Loading chunk 0-2196/2196
Loading chunk 0-442/442
质控前细胞数: 2638

=== 质控前质控指标分布 ===

质控后细胞数: 2631
过滤掉的细胞数: 7

=== 质控后质控指标分布 ===

RNA and Methylation Data Barcode Association, Intersection, and Doublet Filtering

This section first associates RNA and methylation Barcodes based on kit type, then identifies common cells (barcode intersection) in both datasets, and finally removes doublet cells based on the doublet table.

Steps:

Barcode Association: Associate Barcodes of RNA and methylation data according to kit type (DD-MET3/DD-MET5).
Barcode Intersection: Calculate barcode intersection of RNA and methylation data to ensure cell consistency between the two datasets.
Doublet Filtering: Read doublet tables for each sample and remove doublet cells from RNA and methylation data.
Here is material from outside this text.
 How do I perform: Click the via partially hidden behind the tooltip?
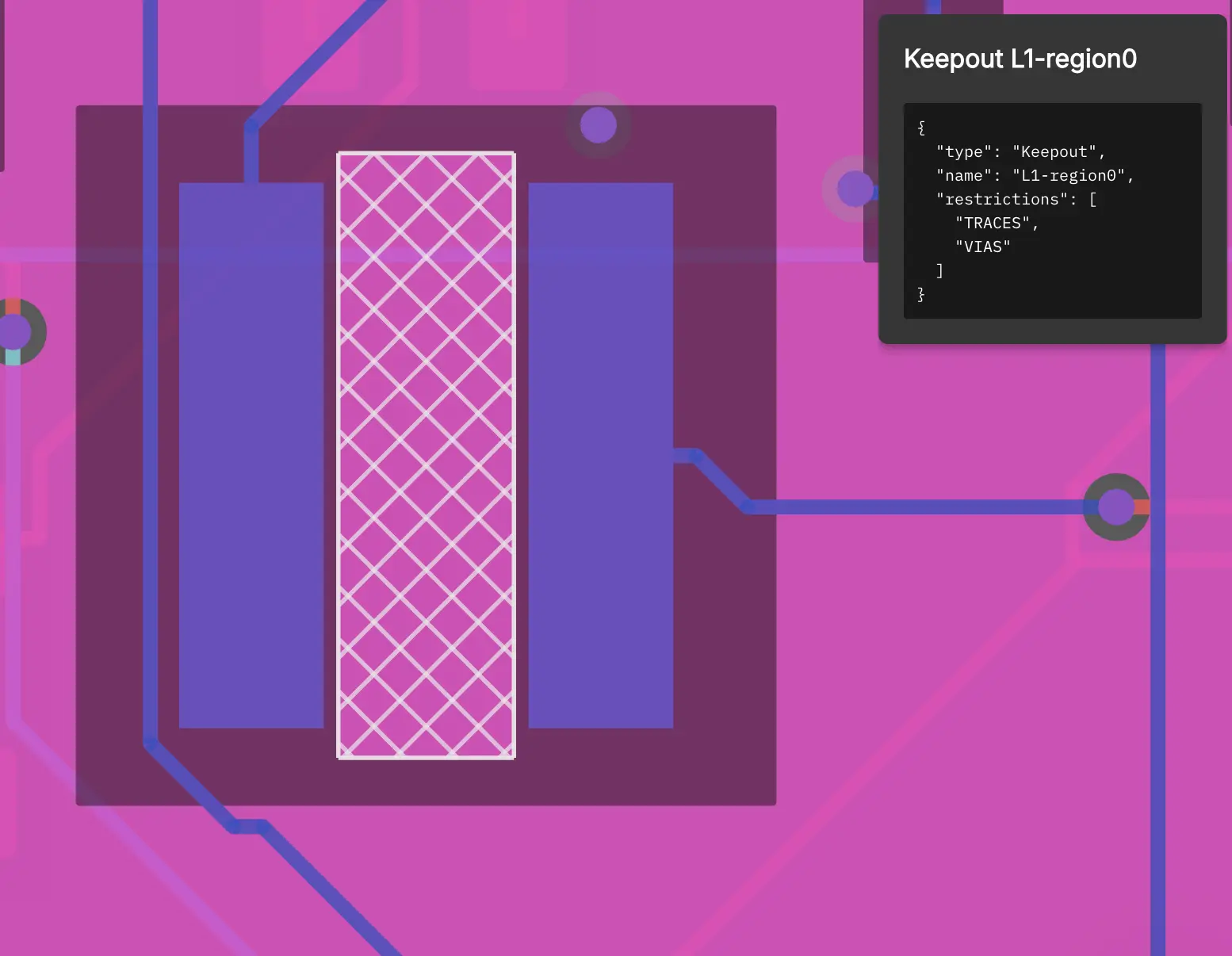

Associate RNA and methylation Barcodes based on kit type to establish cell correspondence between the two datasets.

DD-MET3: RNA and methylation data use different Barcodes and need to be associated via a mapping file. Please download the Barcode mapping file DD-M_bUCB3_whitelist.csv locally first. Then read the Barcode mapping file (DD-M_bUCB3_whitelist.csv) to establish correspondence between RNA Barcodes (gex_cb) and Methylation Barcodes (m_cb), and create rna_meta mapping table for subsequent use.
DD-MET5: RNA and methylation data use the same Barcode, no mapping is needed; skip this step directly.

TIP

The mapping relationship established in this step (rna_meta) will be used for subsequent doublet filtering and cell type annotation transfer.

python

# --- RNA and Methylation Data Association (Supports sample-specific config: some DD-MET3 need mapping, some DD-MET5 do not) ---

print("=== 数据状态检查 ===")
print(f"RNA 数据细胞数: {len(adata_rna.obs)}")
print(f"甲基化数据细胞数: {len(adata_met.obs)}")
if len(adata_rna.obs) == 0:
    raise ValueError("RNA 数据为空，无法建立映射关系。请检查前面的数据加载和质控步骤。")
if len(adata_met.obs) == 0:
    raise ValueError("甲基化数据为空，无法建立映射关系。请检查前面的质控过滤步骤。")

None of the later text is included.